* **Kaynak Metin**:
........
Feminist Reformcular
1198 Okunma, 1 Yorum
Mehmet Şevket Eygi - Milli Gazete
Emine Hocaoğlu

 

21 EYLÜL 2012
CUM 04:26

Camiler kadınlara kapalı değildir. Arzu eden muhterem Müslüman kadınlar camilere gelip ibadet edebilir. Caminin neresinde? Kadınlara ayrılmış olan bölümlerinde... Bazı reformcular, kadınlarla erkeklerin karışık olarak namaz kılmasını istiyor. Bu bir sapıklıktır.

Hür ve mukim Müslüman erkeklerin farz namazları cemaatle kılmaları gerekir. Kadınlar için böyle bir mecburiyet ve hüküm yoktur.

Ehl-i Sünnet Müslümanlığında kadınların ille de camilere gelmeleri diye bir problem ve gündem maddesi yoktur.

Genç hanımların camilere gelmelerinde sakıncalar, fitneler vardır.

Kadınlar camilere gelebilirler ama namazları evlerinde kılmaları daha uygundur.
........
* **Verilen Kayıtlar**:
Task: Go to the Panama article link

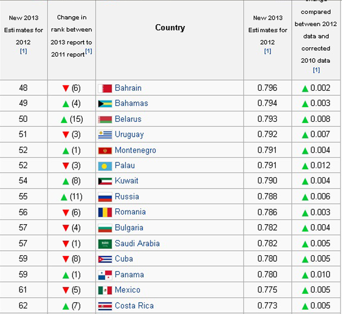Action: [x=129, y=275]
........
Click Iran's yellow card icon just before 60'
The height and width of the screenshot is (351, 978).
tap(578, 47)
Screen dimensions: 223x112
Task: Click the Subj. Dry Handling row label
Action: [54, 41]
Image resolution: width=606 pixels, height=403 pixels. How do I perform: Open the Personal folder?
........
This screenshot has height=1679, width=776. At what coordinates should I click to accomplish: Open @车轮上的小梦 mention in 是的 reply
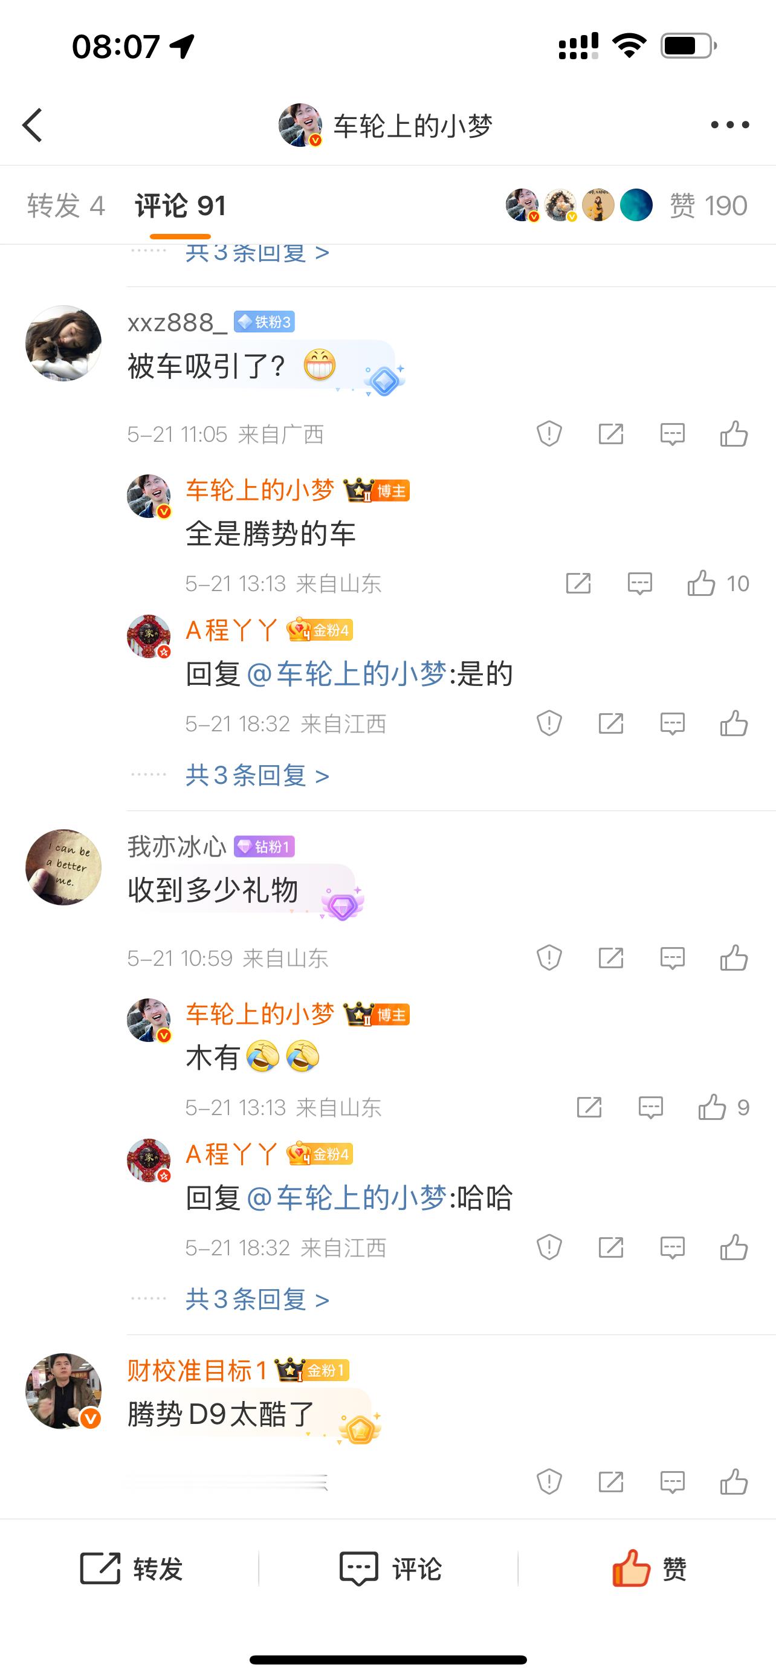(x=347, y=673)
........
* **Yapılacak İşler**:
1 – Kadınların camiye gelmesini konu alan metne göre kadınlar camide nerede ibadet edebilir?
2 – Kayıtlarda "height" dizesini içeren bütün satırları listele.
Metin ile kayıtlar arasında hiçbir bağlantı yoktur.

* **Görevlere Göre Çıktılar**:
1 – Caminin kadınlara ayrılmış olan bölümlerinde.

2 –
The height and width of the screenshot is (351, 978).
Image resolution: width=606 pixels, height=403 pixels. How do I perform: Open the Personal folder?
This screenshot has height=1679, width=776. At what coordinates should I click to accomplish: Open @车轮上的小梦 mention in 是的 reply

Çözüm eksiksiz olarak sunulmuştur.